Dark Web: Hackers are selling customised ATM malware that comes complete with video tutorials
The malware, dubbed CutletMaker, was first listed on AlphaBay before the site was shut down by the FBI.
The dark web is known to be teeming with marketplaces that sell all kinds of illegal goods. Despite law enforcement authorities having shut down several prominent dark web marketplaces this year, the underground community continues to thrive. Hackers are now selling ATM malware for thousands of dollars.
According to security experts at Kaspersky Lab, in May, cybercriminals put up a listing advertising the sale of an ATM malware, dubbed CutletMaker on the popular dark web market AlphaBay, before it was shut down by the FBI. The malware was being sold for $5,000 and included a detailed manual with descriptions on how to use "all parts of the toolset".
Kaspersky Lab researchers suspect that CutletMaker's authors may have been Russian, as the Russian slang term "cutlet" means a "bundle of money".

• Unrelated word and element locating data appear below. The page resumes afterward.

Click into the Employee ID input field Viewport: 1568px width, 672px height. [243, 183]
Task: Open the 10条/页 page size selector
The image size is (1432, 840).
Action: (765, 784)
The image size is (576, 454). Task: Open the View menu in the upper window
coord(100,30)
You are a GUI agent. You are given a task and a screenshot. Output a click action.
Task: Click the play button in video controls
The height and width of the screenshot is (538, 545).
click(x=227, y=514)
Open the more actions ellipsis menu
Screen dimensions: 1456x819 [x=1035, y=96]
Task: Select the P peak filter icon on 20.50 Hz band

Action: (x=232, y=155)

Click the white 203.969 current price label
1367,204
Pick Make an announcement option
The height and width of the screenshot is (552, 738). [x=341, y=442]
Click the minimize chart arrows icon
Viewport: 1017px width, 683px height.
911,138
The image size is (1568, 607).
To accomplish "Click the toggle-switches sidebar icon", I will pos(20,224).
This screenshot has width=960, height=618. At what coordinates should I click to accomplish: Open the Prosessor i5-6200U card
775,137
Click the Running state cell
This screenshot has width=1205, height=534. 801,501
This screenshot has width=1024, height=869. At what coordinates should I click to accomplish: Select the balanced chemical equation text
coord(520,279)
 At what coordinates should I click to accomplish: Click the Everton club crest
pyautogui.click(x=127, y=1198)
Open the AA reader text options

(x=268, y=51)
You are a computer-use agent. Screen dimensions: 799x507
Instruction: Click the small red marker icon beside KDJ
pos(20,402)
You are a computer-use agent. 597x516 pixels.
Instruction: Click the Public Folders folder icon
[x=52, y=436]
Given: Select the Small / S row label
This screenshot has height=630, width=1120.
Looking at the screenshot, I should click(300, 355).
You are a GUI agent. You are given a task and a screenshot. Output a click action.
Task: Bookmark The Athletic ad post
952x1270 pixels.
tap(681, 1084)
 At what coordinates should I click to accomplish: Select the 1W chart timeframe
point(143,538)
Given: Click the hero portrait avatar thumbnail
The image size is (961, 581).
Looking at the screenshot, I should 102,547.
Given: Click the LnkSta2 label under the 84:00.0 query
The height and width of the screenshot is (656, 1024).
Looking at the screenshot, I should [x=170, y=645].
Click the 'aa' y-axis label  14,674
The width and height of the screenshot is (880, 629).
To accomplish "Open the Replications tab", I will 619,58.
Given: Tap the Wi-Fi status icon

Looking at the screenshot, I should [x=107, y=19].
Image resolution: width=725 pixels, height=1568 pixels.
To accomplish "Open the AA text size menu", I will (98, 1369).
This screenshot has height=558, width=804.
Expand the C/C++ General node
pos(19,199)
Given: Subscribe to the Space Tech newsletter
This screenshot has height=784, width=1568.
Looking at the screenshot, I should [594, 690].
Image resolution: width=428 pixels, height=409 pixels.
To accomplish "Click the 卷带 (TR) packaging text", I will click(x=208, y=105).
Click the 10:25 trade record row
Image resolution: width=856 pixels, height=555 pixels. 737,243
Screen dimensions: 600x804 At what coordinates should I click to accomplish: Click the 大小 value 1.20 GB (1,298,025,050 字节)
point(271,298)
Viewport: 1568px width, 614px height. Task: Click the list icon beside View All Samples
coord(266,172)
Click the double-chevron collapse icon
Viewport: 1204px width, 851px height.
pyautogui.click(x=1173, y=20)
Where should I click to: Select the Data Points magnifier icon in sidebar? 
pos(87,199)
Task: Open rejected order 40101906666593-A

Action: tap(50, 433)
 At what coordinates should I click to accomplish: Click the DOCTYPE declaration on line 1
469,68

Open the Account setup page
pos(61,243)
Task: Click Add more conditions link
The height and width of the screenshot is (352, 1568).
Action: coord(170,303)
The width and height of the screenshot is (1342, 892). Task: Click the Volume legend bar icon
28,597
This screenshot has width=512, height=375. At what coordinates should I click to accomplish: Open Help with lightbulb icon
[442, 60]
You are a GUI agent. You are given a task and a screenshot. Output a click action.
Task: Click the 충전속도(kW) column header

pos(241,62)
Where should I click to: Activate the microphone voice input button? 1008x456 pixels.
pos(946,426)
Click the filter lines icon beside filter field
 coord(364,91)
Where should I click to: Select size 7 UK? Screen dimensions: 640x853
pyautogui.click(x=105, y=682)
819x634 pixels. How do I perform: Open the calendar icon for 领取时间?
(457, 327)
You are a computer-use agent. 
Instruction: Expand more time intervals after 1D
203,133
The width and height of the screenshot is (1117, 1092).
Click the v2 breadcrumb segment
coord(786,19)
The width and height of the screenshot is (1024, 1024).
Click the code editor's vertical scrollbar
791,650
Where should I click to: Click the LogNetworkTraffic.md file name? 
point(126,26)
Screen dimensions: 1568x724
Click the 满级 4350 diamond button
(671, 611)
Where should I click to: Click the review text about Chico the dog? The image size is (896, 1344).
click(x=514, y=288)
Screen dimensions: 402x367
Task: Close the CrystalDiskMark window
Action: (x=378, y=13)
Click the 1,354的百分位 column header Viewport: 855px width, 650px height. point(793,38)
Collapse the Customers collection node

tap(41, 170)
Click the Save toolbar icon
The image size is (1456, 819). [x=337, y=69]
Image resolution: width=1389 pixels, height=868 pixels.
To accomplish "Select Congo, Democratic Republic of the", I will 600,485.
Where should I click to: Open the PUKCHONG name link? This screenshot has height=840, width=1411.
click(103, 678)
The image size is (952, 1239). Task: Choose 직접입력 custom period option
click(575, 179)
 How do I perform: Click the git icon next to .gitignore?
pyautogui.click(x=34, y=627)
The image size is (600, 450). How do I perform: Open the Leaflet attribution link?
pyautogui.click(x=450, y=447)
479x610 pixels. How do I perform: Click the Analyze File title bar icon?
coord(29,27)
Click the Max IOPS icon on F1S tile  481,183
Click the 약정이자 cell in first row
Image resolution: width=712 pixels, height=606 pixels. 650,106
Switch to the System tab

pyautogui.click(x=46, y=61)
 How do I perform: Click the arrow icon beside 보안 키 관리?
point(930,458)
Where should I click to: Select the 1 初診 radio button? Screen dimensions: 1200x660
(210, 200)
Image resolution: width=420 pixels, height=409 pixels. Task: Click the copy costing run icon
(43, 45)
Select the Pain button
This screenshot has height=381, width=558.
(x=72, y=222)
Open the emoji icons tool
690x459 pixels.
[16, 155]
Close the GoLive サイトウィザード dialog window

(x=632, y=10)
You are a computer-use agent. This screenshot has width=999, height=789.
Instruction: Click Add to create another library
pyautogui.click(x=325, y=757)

"This type of malware does not affect bank customers directly, it is intended for the theft of cash from specific vendor ATMs. It is likely that ATMs in these attacks were infected through physical access to the PC, which means criminals were using USB drives to install malware onto the machine. In such a case, device control software would prevent them from connecting new devices, such as USB sticks," Kaspersky Lab researchers said in a blog.
According to a report by BleepingComputer, the CutletMaker malware is now being sold via a new site called ATMjackpot. Cybercriminals are reportedly selling a slightly modified version of the malware for $1,500 worth of Bitcoin.
However, the hackers allegedly plan on doubling the price of the malware in the future. The cybercriminals behind ATMjackpot also reportedly posted four video tutorials that show how one can gain access to an ATM's USB port, connect the required hardware and infect the cash machine with the malware to make it spit out money.
This is not the first time that hackers have taken to selling malware on the dark web. In July, hackers were found selling a password-stealing malware called Ovidiy for just $7. However, the dark web community appears to be under attack from unknown entities. Last week, four major marketplaces including Dream Market and Tochka mysteriously went offline. It is still unclear if this was due to an attack by the sites' rivals or part of a law enforcement operation.